SOURCE INFORMATION.

'''

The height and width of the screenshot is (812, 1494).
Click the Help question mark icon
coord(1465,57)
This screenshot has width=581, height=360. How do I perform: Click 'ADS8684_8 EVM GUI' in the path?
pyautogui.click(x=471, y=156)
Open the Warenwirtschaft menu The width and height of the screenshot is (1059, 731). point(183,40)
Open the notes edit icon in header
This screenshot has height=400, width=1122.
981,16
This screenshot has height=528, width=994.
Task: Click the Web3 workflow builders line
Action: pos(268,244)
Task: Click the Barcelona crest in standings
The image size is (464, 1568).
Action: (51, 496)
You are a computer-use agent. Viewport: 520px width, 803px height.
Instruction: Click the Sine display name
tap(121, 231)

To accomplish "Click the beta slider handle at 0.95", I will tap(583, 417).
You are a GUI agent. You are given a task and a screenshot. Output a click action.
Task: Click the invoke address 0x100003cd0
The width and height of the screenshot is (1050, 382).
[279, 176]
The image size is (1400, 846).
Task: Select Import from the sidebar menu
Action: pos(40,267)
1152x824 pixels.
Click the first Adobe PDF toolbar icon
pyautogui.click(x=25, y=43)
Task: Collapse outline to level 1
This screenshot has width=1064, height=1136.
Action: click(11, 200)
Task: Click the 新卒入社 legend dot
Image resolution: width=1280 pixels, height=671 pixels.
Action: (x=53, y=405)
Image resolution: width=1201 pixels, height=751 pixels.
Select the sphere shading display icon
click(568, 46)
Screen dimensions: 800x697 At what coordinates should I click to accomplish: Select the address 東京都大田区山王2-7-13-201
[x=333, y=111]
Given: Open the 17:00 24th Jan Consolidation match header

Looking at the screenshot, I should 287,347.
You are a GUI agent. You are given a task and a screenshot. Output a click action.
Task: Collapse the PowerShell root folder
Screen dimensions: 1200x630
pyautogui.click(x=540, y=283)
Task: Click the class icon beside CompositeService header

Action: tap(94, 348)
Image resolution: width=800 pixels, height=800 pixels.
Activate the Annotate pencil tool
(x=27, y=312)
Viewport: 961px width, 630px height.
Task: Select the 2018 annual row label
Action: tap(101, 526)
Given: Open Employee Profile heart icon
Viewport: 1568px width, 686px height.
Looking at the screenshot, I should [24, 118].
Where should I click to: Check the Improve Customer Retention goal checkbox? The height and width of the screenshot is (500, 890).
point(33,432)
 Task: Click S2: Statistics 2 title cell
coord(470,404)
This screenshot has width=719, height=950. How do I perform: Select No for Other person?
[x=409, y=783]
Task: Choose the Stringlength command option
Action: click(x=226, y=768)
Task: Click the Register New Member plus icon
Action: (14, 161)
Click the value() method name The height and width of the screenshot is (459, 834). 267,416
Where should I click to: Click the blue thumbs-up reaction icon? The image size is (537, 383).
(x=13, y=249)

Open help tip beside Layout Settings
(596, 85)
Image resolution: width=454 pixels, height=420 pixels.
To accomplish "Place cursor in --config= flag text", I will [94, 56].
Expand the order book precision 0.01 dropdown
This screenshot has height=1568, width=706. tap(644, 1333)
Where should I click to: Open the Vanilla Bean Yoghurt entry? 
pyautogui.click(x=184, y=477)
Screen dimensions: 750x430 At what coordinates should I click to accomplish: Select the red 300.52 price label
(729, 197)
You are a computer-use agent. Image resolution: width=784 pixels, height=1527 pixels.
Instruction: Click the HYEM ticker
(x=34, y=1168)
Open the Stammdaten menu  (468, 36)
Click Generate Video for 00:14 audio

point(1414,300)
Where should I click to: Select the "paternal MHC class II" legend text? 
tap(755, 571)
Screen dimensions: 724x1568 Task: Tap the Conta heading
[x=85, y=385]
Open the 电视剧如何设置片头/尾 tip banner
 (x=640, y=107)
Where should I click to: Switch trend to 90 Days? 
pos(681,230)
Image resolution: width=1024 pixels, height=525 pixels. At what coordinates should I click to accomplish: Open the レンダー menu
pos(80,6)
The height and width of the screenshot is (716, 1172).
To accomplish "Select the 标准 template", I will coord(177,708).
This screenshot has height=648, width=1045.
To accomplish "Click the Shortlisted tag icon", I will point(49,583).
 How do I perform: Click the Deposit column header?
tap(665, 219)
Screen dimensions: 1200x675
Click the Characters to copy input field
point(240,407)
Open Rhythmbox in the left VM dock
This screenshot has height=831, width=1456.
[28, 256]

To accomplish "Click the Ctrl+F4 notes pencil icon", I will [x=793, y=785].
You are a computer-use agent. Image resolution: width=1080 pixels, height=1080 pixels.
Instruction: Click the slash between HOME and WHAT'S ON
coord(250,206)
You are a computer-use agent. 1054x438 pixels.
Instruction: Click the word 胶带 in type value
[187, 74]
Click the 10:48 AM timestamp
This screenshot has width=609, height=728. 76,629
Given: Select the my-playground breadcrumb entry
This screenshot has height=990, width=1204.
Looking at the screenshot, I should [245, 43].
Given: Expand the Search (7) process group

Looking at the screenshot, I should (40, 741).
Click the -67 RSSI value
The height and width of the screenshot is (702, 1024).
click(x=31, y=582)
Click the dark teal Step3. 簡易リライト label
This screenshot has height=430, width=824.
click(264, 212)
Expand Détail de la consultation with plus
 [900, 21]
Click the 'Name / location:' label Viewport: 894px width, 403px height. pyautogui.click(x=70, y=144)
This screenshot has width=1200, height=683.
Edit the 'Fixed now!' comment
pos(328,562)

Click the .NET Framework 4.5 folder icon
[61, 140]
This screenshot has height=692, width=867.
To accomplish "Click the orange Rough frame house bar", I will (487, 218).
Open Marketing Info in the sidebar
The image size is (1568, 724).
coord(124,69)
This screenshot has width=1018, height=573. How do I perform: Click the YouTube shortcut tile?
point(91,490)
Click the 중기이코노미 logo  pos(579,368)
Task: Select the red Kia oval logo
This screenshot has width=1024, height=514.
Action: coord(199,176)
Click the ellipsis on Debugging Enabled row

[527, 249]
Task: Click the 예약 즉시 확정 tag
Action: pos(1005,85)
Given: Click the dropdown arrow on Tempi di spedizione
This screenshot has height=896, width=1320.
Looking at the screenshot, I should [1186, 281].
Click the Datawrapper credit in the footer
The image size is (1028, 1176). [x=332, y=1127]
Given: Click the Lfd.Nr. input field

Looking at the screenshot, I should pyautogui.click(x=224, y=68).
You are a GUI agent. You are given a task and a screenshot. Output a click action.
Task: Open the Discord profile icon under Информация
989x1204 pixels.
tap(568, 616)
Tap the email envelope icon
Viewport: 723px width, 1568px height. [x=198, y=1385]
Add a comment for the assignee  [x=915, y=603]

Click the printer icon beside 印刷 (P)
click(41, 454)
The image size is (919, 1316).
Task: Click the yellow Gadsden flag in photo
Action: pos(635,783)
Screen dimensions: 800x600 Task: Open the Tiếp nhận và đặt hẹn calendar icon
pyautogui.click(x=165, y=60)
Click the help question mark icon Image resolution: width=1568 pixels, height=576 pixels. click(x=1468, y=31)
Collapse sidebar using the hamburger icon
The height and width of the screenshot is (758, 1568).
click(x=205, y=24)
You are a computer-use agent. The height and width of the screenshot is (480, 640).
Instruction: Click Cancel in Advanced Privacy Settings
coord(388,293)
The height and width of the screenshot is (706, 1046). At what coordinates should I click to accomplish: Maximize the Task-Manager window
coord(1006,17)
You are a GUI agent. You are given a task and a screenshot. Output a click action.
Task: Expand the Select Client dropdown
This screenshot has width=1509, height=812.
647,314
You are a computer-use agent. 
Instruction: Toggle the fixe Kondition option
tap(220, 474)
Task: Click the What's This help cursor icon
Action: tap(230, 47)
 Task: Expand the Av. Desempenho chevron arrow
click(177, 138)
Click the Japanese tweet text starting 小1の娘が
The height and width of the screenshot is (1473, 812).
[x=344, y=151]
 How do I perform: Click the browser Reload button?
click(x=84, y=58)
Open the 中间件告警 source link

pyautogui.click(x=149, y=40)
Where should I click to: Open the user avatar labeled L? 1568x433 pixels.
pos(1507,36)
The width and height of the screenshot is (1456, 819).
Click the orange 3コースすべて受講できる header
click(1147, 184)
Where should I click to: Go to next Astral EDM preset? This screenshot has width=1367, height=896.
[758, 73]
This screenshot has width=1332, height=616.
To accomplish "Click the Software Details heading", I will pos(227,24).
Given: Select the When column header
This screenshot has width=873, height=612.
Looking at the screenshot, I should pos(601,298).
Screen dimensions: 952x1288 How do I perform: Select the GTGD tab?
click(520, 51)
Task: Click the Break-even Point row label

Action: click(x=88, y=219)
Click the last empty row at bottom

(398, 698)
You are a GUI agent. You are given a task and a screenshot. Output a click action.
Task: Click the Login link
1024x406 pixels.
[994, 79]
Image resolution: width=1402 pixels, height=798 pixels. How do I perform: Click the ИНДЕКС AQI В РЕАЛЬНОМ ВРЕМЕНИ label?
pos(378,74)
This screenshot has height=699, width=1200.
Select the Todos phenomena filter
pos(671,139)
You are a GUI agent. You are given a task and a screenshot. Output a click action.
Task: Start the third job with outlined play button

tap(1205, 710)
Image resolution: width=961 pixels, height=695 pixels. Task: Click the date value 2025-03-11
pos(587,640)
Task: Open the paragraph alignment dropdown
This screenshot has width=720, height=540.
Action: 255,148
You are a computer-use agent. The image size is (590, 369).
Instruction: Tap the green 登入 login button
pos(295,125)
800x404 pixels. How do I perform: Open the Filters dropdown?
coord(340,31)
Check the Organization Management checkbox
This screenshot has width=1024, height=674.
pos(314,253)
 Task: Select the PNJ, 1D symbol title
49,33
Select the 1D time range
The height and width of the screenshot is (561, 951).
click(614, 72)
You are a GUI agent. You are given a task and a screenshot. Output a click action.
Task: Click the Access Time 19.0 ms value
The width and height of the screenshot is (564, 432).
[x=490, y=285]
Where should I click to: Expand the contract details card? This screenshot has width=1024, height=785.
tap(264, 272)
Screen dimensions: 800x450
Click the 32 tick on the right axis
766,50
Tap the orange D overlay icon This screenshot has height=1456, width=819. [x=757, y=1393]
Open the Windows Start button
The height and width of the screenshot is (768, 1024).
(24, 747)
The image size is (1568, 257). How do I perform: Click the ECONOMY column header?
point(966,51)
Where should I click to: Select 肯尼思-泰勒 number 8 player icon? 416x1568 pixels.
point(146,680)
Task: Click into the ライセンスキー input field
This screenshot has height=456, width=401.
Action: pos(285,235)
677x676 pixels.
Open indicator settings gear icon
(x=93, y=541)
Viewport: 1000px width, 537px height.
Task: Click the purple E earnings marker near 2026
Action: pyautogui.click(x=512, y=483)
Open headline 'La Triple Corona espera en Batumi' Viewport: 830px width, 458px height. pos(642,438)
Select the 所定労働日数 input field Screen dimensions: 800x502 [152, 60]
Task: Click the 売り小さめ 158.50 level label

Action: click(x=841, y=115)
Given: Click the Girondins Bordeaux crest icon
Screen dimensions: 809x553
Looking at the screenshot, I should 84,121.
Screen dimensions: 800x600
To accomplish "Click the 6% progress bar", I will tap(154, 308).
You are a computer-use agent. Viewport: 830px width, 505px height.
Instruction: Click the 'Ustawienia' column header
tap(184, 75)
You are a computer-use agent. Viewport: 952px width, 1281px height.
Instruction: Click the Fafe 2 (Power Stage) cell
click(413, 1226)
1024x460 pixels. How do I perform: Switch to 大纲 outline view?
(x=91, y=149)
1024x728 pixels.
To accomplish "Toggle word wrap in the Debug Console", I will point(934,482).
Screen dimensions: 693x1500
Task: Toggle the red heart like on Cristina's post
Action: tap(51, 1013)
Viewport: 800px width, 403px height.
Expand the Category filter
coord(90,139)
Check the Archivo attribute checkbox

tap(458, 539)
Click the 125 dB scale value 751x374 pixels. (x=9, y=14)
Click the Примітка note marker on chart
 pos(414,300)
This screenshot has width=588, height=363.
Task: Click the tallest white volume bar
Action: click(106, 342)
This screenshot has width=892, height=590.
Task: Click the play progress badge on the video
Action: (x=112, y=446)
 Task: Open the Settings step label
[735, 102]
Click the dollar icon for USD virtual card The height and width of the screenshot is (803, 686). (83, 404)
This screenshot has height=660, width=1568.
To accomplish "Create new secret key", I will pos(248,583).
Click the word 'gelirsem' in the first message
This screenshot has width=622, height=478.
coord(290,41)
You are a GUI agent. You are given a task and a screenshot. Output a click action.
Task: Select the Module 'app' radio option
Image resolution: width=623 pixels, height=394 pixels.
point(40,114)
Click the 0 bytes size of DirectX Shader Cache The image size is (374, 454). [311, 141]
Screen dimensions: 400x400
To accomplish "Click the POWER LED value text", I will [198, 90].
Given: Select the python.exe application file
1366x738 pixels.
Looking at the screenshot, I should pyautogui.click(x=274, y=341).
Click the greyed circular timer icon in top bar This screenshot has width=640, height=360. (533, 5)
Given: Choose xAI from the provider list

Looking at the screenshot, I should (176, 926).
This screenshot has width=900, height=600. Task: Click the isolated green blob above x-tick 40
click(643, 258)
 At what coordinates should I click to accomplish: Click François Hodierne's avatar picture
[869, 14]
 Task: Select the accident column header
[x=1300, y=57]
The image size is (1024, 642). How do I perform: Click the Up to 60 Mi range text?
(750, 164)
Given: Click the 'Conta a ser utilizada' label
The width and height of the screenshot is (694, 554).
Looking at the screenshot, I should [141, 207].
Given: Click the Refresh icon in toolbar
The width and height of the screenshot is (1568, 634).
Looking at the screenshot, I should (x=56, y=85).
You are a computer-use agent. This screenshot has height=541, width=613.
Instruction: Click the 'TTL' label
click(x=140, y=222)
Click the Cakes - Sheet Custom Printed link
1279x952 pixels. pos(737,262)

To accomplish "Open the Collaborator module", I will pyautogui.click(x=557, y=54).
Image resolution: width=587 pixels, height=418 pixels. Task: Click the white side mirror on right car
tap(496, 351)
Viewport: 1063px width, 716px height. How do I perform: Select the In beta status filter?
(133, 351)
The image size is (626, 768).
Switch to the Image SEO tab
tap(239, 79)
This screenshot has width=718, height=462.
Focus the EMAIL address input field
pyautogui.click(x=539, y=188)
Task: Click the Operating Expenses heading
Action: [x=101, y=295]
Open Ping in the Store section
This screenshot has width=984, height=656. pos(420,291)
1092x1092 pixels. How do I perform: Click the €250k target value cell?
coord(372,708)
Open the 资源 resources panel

'''

EXERCISE OBJECTIVE.
Everything above from the line containing "Task: Open the Settings step label" through the line containing "Given: Select the python.exe application file" must be copied exactly. Nothing outside that range belongs in the answer.

RESPONSE TO THE EXERCISE.
 Task: Open the Settings step label
[735, 102]
Click the dollar icon for USD virtual card The height and width of the screenshot is (803, 686). (83, 404)
This screenshot has height=660, width=1568.
To accomplish "Create new secret key", I will pos(248,583).
Click the word 'gelirsem' in the first message
This screenshot has width=622, height=478.
coord(290,41)
You are a GUI agent. You are given a task and a screenshot. Output a click action.
Task: Select the Module 'app' radio option
Image resolution: width=623 pixels, height=394 pixels.
point(40,114)
Click the 0 bytes size of DirectX Shader Cache The image size is (374, 454). [311, 141]
Screen dimensions: 400x400
To accomplish "Click the POWER LED value text", I will [198, 90].
Given: Select the python.exe application file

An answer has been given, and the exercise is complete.